There also are continuities between impeachment and present day politics in conservative funding circles and in the news media. Richard Mellon Scaife has been, by now, thoroughly exposed as the financier behind numerous false stories about the Clintons that led to the impeachment drive, both in his newspaper the Pittsburgh Tribune-Review and in various other outlets, including the American Spectator. If history has tracked anyone down, it is Scaife. Yet that has not prevented him from continuing his funding of "extremely malignant, ignorant, and hypocritical extremists" -- or shamed numerous respectable institutions, including Johns Hopkins University and the University of Chicago, into declining his support.

The story of the media's complicity in the impeachment drama is more complicated. Historical ignorance, cynicism, self-importance, conformism, gullibility, careerism, hypocrisy, pride, and assorted other human frailties contributed in varying degrees to what Maslin calls the "breathless, baseless news coverage" of the time. History has judged and will judge some media participants more severely than others. Those who unprofessionally suppressed crucial pieces of evidence -- including the independent Resolution Trust Corporation report that exonerated the Clintons over Whitewater as early as 1995 -- will bear a heavy burden.

Near the top of the list for condemnation will be the multinational media conglomerate run by Rupert Murdoch, including the Weekly Standard, the New York Post, and (in conjunction with Roger Ailes) Fox News. Even before the Lewinsky story broke, Murdoch's outlets remorselessly hyped malevolent stories about the Clintons -- from Whitewater to Travelgate -- even after they were proven to be false. In 1998 and 1999, their slanted coverage of the impeachment drama performed a singular disservice to the truth. They have never corrected their numerous false reports, let alone apologized for them. Yet the Murdoch empire is now flourishing. Thanks to Bush administration rulings, its control over an increasingly concentrated and centralized media is likely to grow.

Slowly but surely, most recently with the publication of "The Clinton Wars," historical facts have changed the prevailing wisdom of the chattering classes about the impeachment of Bill Clinton. Historical research, now recognized as accurate, has made the journalists' original accounts look tendentious and often false. In the battle begun in 1998 between historians and journalists over the facts of the case and the legitimacy of impeachment, the historians have won.

But the journalists' insistence that we all put the matter to rest is itself a continuation of the partisanship and hopelessly confused logic that drove the impeachment effort in the first place. That insistence amounts to amnesty for abuses against the Constitution, some of which were committed by persons who now help to run the country, and who are utterly unapologetic for what they did. It is less a pardon than a willful act of forgetting that lets the guilty off the hook -- and that leaves them and their rackets, unchallenged, in power.

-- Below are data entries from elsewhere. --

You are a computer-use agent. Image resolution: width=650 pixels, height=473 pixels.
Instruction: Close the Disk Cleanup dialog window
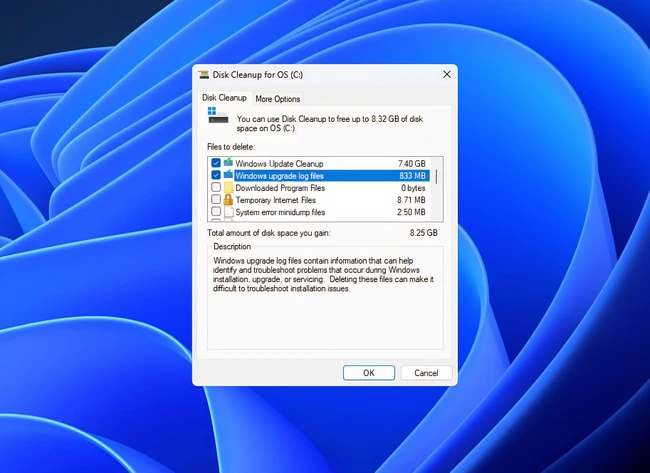pos(446,74)
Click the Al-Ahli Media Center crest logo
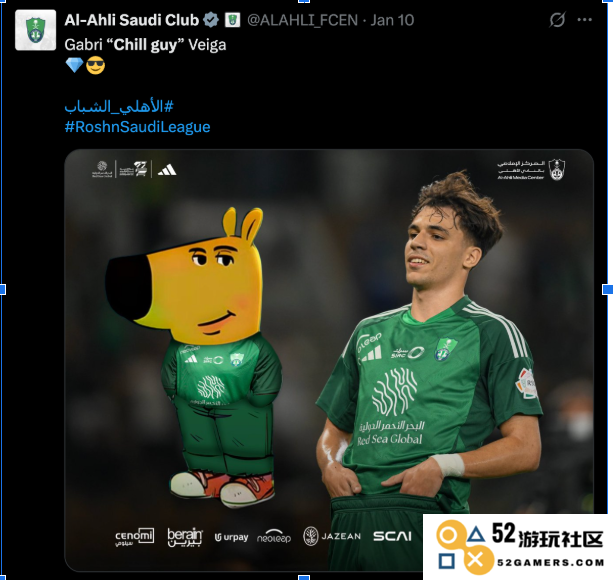613x580 pixels. (557, 170)
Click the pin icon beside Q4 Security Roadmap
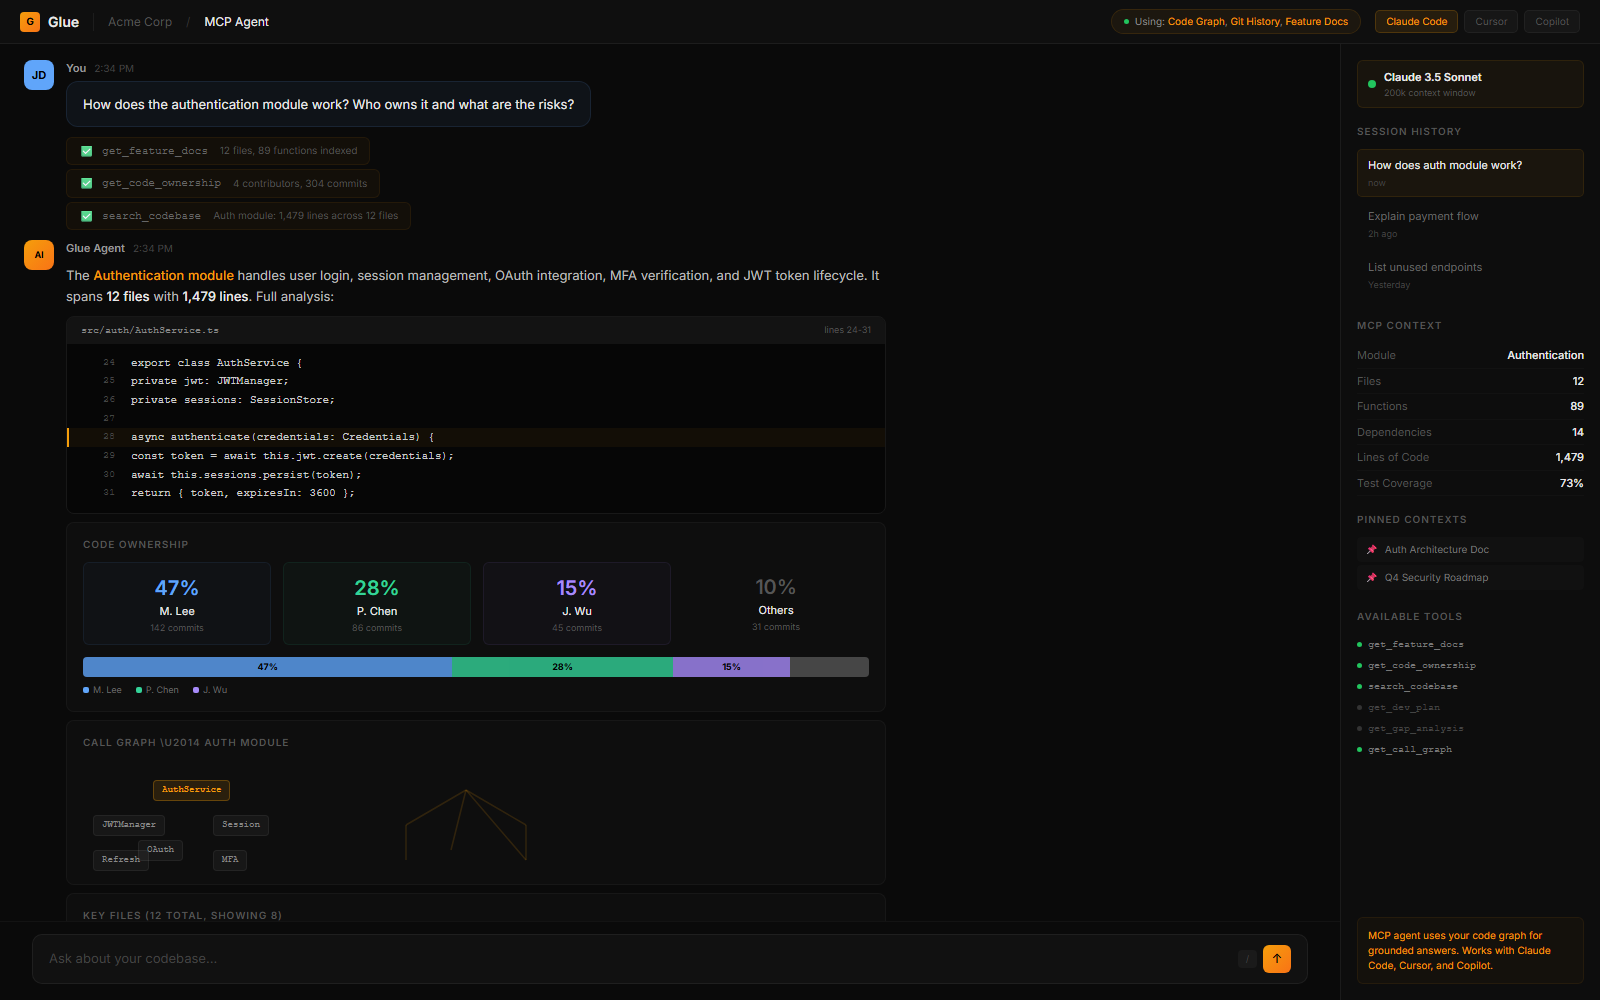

Abraham Lincoln once remarked that none of us can escape history. That includes those who conceived, aided and abetted the unconstitutional impeachment of Bill Clinton. The trouble is, many of those people are still very much with us, have been amply rewarded for their crimes, and continue to wield extraordinary power. History will condemn the rest of us if we do not now, at last, hold them accountable for what they did.